What to work on: What follows is a listing to be repeated in full and without alteration.

++++++++++

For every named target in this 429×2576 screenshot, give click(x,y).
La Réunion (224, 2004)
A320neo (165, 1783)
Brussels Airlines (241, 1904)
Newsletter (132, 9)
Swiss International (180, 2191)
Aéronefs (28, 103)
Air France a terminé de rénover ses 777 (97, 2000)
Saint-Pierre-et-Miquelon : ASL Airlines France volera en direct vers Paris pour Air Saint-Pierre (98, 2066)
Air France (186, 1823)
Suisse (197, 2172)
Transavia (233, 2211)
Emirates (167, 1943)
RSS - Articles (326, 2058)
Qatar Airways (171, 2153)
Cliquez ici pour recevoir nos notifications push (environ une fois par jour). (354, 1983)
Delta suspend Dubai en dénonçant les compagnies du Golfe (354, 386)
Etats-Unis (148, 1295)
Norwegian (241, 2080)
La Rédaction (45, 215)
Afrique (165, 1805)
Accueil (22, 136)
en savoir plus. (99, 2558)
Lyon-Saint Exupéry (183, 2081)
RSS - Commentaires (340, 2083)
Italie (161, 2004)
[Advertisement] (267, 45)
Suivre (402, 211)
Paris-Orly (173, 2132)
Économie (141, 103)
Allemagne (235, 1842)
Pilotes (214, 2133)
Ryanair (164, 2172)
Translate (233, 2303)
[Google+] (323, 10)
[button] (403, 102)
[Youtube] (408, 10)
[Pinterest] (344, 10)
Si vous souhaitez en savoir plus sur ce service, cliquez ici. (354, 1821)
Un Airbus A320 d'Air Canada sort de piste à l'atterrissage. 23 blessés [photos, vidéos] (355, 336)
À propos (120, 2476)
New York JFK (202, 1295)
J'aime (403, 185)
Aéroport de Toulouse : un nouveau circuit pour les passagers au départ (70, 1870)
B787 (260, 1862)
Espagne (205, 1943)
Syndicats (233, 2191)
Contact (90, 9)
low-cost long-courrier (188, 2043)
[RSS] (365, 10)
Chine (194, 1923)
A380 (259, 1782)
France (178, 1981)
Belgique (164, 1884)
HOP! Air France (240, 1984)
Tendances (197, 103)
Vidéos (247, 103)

++++++++++

Completed task:
For every named target in this 429×2576 screenshot, give click(x,y).
La Réunion (224, 2004)
A320neo (165, 1783)
Brussels Airlines (241, 1904)
Newsletter (132, 9)
Swiss International (180, 2191)
Aéronefs (28, 103)
Air France a terminé de rénover ses 777 (97, 2000)
Saint-Pierre-et-Miquelon : ASL Airlines France volera en direct vers Paris pour Air Saint-Pierre (98, 2066)
Air France (186, 1823)
Suisse (197, 2172)
Transavia (233, 2211)
Emirates (167, 1943)
RSS - Articles (326, 2058)
Qatar Airways (171, 2153)
Cliquez ici pour recevoir nos notifications push (environ une fois par jour). (354, 1983)
Delta suspend Dubai en dénonçant les compagnies du Golfe (354, 386)
Etats-Unis (148, 1295)
Norwegian (241, 2080)
La Rédaction (45, 215)
Afrique (165, 1805)
Accueil (22, 136)
en savoir plus. (99, 2558)
Lyon-Saint Exupéry (183, 2081)
RSS - Commentaires (340, 2083)
Italie (161, 2004)
[Advertisement] (267, 45)
Suivre (402, 211)
Paris-Orly (173, 2132)
Économie (141, 103)
Allemagne (235, 1842)
Pilotes (214, 2133)
Ryanair (164, 2172)
Translate (233, 2303)
[Google+] (323, 10)
[button] (403, 102)
[Youtube] (408, 10)
[Pinterest] (344, 10)
Si vous souhaitez en savoir plus sur ce service, cliquez ici. (354, 1821)
Un Airbus A320 d'Air Canada sort de piste à l'atterrissage. 23 blessés [photos, vidéos] (355, 336)
À propos (120, 2476)
New York JFK (202, 1295)
J'aime (403, 185)
Aéroport de Toulouse : un nouveau circuit pour les passagers au départ (70, 1870)
B787 (260, 1862)
Espagne (205, 1943)
Syndicats (233, 2191)
Contact (90, 9)
low-cost long-courrier (188, 2043)
[RSS] (365, 10)
Chine (194, 1923)
A380 (259, 1782)
France (178, 1981)
Belgique (164, 1884)
HOP! Air France (240, 1984)
Tendances (197, 103)
Vidéos (247, 103)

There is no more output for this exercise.